BRIEF: Give back every entry below, exactly as written.

Stored dataset items
################

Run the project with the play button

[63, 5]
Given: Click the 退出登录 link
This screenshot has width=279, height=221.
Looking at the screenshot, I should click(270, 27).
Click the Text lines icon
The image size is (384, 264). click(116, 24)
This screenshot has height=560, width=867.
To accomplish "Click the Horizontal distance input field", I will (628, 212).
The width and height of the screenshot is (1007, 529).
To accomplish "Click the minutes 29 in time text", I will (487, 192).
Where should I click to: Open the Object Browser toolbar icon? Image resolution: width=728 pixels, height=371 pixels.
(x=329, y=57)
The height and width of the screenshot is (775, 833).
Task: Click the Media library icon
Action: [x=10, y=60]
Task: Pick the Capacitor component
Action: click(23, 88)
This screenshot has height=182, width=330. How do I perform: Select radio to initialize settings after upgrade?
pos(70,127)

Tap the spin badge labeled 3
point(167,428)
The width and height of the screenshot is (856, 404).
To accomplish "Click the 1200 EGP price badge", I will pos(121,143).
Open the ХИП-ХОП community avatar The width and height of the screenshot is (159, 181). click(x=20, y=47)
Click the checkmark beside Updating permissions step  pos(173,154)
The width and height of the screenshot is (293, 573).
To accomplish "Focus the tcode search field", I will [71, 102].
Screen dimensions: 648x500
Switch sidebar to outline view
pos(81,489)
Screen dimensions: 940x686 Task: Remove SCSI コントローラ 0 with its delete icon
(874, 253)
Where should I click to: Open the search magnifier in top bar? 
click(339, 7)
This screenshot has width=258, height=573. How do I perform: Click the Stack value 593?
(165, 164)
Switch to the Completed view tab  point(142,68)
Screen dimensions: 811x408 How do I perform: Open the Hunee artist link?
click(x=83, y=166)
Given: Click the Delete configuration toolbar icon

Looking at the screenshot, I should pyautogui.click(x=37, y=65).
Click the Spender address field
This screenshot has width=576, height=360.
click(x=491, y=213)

################

THE COMPLETED TASK:
Run the project with the play button

[63, 5]
Given: Click the 退出登录 link
This screenshot has width=279, height=221.
Looking at the screenshot, I should click(270, 27).
Click the Text lines icon
The image size is (384, 264). click(116, 24)
This screenshot has height=560, width=867.
To accomplish "Click the Horizontal distance input field", I will (628, 212).
The width and height of the screenshot is (1007, 529).
To accomplish "Click the minutes 29 in time text", I will (487, 192).
Where should I click to: Open the Object Browser toolbar icon? Image resolution: width=728 pixels, height=371 pixels.
(x=329, y=57)
The height and width of the screenshot is (775, 833).
Task: Click the Media library icon
Action: [x=10, y=60]
Task: Pick the Capacitor component
Action: click(23, 88)
This screenshot has height=182, width=330. How do I perform: Select radio to initialize settings after upgrade?
pos(70,127)

Tap the spin badge labeled 3
point(167,428)
The width and height of the screenshot is (856, 404).
To accomplish "Click the 1200 EGP price badge", I will pos(121,143).
Open the ХИП-ХОП community avatar The width and height of the screenshot is (159, 181). click(x=20, y=47)
Click the checkmark beside Updating permissions step  pos(173,154)
The width and height of the screenshot is (293, 573).
To accomplish "Focus the tcode search field", I will [71, 102].
Screen dimensions: 648x500
Switch sidebar to outline view
pos(81,489)
Screen dimensions: 940x686 Task: Remove SCSI コントローラ 0 with its delete icon
(874, 253)
Where should I click to: Open the search magnifier in top bar? 
click(339, 7)
This screenshot has width=258, height=573. How do I perform: Click the Stack value 593?
(165, 164)
Switch to the Completed view tab  point(142,68)
Screen dimensions: 811x408 How do I perform: Open the Hunee artist link?
click(x=83, y=166)
Given: Click the Delete configuration toolbar icon

Looking at the screenshot, I should pyautogui.click(x=37, y=65).
Click the Spender address field
This screenshot has width=576, height=360.
click(x=491, y=213)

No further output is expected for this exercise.